Ignorance is Bliss

Every once in awhile for some reason I take a look at the log files for either one of my web sites or one of my customers. The log files are a technical record of all of the requests for files that come in on the server. The requests can be from valid users going to one of my web pages, or they can also be from search engine spiders that visit from Google, Yahoo, etc. Occasionally I’ll also see visits that are the pattern of hackers testing the sites for known or unknown vulnerabilities.

Here’s the first log record from today’s log file: - - [17/Jul/2011:00:28:39 -0700] "GET /cgi-bin/color.cgi?backcolor=CCCC33 HTTP/1.1" 200 67156 "-" "Mozilla/5.0 (compatible; Baiduspider/2.0; +http://www.baidu.com/search/spider.html)" 255 67465

This happens to be from the largest search engine site in China. The visit came from a computer called a spyder or bot. Baiduspider is not only a bad bot, but since it’s from China, I don’t need or desire it to be crawling my site. So it gets banned.

How do I know it’s a bad bot? Well back in the mid 90s some guy decided to make a standard for defining a set of rules that spiders are supposed to follow. Like a lot of Internet standards, the robots.txt file was written by a computer geek, and therefore makes no sense. There’s also no good documentation for how it’s supposed to work, and you’ll find many conflicting opinions on how it is supposed to work.

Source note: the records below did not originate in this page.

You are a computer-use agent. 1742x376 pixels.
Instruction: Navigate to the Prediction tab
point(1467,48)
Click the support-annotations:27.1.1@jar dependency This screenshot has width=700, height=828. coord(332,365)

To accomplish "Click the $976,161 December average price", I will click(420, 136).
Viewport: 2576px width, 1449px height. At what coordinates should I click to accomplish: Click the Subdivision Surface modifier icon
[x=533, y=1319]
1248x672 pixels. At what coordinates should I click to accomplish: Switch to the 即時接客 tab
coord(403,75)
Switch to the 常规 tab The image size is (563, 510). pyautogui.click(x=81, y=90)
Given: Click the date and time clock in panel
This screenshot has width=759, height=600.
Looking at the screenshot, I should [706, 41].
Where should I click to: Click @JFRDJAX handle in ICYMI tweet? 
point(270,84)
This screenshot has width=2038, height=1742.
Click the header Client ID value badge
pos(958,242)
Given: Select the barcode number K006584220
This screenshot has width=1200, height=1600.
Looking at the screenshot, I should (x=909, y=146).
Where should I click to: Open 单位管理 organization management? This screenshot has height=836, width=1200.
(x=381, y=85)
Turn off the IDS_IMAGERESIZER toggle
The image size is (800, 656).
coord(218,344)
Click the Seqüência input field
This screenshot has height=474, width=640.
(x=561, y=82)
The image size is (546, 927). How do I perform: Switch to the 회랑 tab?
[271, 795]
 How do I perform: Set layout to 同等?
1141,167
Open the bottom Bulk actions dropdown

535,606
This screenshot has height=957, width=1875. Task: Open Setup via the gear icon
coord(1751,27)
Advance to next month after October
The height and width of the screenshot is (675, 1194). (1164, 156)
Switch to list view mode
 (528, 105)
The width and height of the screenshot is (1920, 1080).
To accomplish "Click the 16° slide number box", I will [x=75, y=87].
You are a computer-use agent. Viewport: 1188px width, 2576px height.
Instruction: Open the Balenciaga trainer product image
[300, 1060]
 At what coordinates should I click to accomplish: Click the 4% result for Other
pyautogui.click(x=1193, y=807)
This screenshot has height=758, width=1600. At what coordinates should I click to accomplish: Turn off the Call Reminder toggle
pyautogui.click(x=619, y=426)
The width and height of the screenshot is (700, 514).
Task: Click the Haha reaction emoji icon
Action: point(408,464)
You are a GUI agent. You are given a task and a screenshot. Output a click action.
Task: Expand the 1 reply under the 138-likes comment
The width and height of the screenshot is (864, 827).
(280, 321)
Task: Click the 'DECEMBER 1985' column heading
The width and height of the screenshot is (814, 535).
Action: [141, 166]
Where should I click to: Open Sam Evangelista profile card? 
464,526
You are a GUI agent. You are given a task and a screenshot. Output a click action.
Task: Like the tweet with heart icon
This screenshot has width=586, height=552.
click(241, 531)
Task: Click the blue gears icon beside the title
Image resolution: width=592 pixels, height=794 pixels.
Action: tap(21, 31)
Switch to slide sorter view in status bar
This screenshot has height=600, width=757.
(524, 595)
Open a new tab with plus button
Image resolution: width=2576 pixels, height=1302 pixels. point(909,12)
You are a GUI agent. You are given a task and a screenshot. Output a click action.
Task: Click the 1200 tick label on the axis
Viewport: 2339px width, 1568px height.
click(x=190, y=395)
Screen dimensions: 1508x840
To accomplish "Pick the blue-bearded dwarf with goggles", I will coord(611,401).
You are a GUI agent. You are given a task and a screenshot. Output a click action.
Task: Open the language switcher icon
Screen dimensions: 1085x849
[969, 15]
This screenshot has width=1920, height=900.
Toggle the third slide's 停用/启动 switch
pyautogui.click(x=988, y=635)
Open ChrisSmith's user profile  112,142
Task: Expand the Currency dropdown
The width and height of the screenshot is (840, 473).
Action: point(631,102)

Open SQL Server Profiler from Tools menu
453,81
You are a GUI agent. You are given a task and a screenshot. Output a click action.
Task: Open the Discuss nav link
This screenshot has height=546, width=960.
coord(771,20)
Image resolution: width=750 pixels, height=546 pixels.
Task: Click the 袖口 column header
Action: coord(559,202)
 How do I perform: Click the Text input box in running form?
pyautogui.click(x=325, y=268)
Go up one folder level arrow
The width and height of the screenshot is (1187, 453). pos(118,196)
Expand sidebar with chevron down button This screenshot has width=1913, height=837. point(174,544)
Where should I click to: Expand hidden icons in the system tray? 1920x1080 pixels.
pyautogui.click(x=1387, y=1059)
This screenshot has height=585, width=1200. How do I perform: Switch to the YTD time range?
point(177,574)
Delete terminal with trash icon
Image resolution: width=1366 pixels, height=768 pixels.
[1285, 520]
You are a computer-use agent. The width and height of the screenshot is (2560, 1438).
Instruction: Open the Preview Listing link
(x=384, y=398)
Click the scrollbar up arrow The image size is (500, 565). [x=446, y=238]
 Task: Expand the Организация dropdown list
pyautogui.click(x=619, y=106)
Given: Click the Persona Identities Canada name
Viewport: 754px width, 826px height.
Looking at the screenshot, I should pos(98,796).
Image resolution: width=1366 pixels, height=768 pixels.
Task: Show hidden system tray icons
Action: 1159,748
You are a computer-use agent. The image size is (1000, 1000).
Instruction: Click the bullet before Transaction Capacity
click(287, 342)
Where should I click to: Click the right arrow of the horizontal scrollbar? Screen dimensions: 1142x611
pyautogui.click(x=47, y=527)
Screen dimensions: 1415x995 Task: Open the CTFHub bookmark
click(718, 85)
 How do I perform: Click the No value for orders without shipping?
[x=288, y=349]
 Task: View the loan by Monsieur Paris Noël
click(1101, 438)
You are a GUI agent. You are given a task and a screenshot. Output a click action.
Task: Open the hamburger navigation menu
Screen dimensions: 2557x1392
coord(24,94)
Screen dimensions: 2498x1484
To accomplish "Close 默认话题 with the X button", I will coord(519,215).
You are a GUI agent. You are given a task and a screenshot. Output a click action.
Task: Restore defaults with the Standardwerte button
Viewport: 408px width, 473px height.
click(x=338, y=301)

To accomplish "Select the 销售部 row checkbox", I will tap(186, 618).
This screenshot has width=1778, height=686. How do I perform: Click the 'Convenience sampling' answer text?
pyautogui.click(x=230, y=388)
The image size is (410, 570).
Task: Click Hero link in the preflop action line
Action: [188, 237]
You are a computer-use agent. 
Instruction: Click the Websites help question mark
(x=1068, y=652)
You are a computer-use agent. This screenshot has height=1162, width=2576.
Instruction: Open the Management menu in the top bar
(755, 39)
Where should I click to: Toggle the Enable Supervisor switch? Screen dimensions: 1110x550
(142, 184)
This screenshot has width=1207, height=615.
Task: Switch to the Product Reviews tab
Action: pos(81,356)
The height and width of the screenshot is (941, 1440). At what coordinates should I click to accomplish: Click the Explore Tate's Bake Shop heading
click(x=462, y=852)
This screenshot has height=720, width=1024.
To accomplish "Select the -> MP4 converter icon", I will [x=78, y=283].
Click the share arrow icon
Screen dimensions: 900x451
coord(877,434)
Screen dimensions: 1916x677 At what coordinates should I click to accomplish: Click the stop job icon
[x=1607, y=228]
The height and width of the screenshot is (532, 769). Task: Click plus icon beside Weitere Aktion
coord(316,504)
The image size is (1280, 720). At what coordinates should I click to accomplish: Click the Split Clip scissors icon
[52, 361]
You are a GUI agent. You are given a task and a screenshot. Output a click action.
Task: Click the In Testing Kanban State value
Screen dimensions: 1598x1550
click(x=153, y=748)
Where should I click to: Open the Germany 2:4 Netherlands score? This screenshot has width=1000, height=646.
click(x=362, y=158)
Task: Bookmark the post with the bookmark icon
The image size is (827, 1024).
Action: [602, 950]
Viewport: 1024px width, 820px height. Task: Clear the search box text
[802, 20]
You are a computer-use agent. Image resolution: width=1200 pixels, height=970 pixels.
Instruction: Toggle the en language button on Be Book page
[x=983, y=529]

Google and other search engines have also added to the syntax, so you’re never sure if the search engine you’re targeting is going to follow the rules as you write them.

There are even online syntax checkers that attempt to help you make sure your syntax is correct, but no matter which way you write the rules they will tell you you’ve written them backwards. I guess I need the secret decoder ring.

The reason I was trying to make sense of all this again today is because while reading through the log files for aestheticdesign.com this morning, I noticed that Yahoo’s Slurp bot was accessing the same files over and over, from different IP addresses. It’s only half way through the day and already Yahoo has downloaded the same image from my web site 39 times!

Now that image doesn’t ever change so there’s no need to keep downloading every few minutes. It’s just another example of why Yahoo is such a non player in the search engine business these days. In researching the issue I came across many articles going back as far as 2007, of web masters having problems with Slurp. My favorite was this one “Yahoo! Slurp too Stupid to be a Robot” written back in 2009 on Jeff Starr’s blog. He decided to block Yahoo, not only because of their incompetence, but also because Yahoo wasn’t even sending any traffic to his site.

So I looked at my site’s stats, and sure enough, Yahoo referred 150 out of 43,525 hits to my web site, or in other words .2% of my traffic came from Yahoo. Yet the Yahoo Slurp spider itself accounted for 5.67% of the hits on my site. Something’s seriously out of whack when the search engine itself accounts for 28 times the amount of hits as it sends you.

Since I already hate Yahoo for their incompetence, I’m pretty close to just banning their bot completely. I’m giving them one more chance and if the recent change I made to the robots.txt file doesn’t slow them down, then I’ll start banning them completely.

Once again, looking at the raw data in the log file has taught me that ignorance truly is bliss. I’m pretty sure that’s how the programmers at Yahoo must feel too.